La deuxième guerre du Congo, aussi connue sous le nom de « guerre mondiale de l’Afrique », a débuté le 2 août 1998 et prit officiellement fin le 17 décembre 2002 par la signature d’un accord de paix global entre les belligérants, bien que l’instabilité ait persisté dans l’Est du pays jusqu’au 30 juin 2003 date à laquelle l’accord fut formellement adopté. L’accord décrivait un plan pour une transition gouvernementale qui devait aboutir à des élections présidentielles et législatives dans les deux ans de la signature.

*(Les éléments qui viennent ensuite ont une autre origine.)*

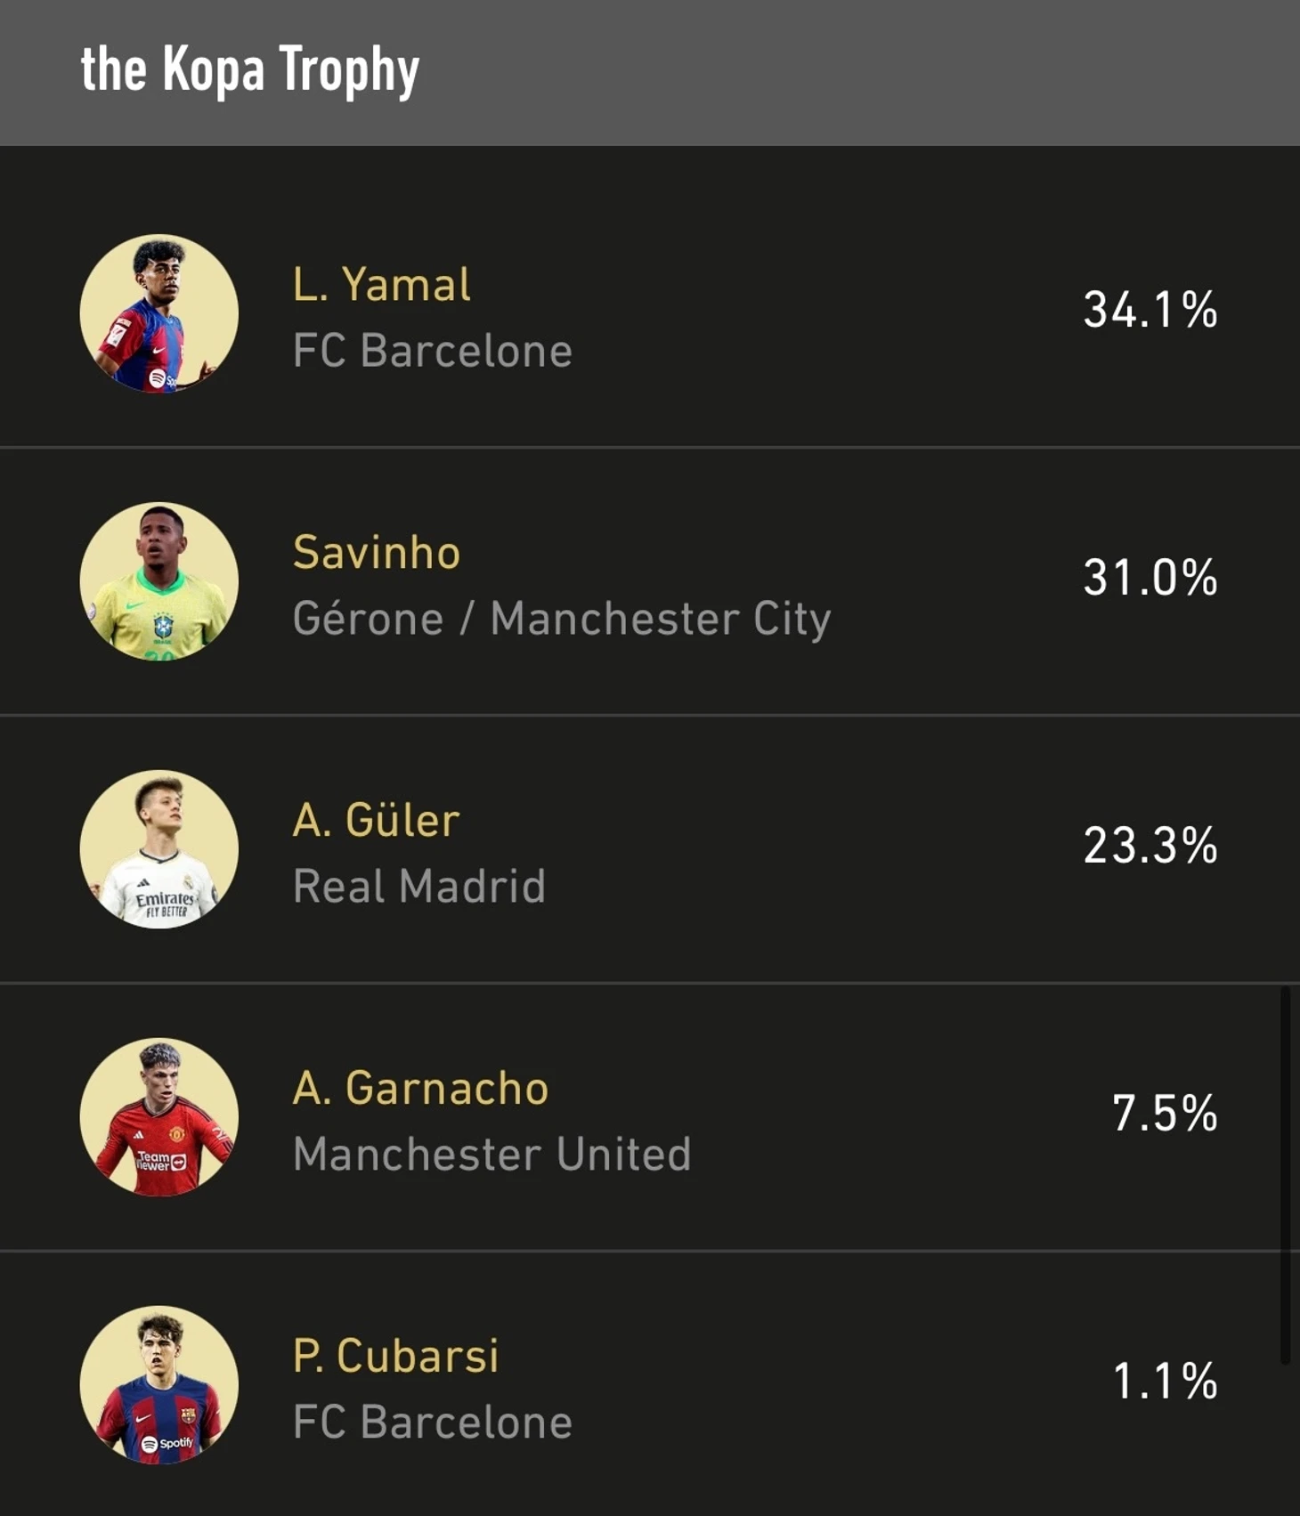The width and height of the screenshot is (1300, 1516).
Task: Select the Real Madrid club label
Action: tap(418, 887)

Les causes de cette guerre sont complexes, mêlant des tensions ethniques liées au génocide rwandais de 1994, la convoitise des ressources minières (finançant les groupes armés), la corruption politique, et l’instabilité régionale et elle impliquait plusieurs pays africains (la République démocratique du Congo (RDC), l’Angola, le Zimbabwe, le Rwanda, l’Ouganda, la Namibie, le Tchad, le Soudan et le Burundi). En bref, la guerre était à la fois une lutte nationaliste congolaise contre l’ingérence étrangère et une « ruée vers les ressources », utilisant les divisions ethniques comme prétexte, dans un contexte de faiblesse de l’État. Elle a eu des conséquences dévastatrices faisant plus de 5,4 millions de morts, principalement à cause de la violence, des maladies et de la malnutrition, des déplacements massifs (4 millions de déplacés internes, 2 millions vers les pays voisins), l’utilisation massive du viol comme arme de guerre, la destruction des infrastructures, un effondrement des services de santé et une exploitation accrue des ressources naturelles (minerais), alimentant un cycle de violence et de pauvreté qui perdure aujourd’hui, notamment avec la persistance de l’impunité et la reprise de conflits.
Bien que la deuxième guerre du Congo soit officiellement terminée, l’Est de la RDC reste le théâtre de conflits armés avec de nombreux groupes actifs, tels que le M23, qui continuent de provoquer des déplacements de population et des crises humanitaires.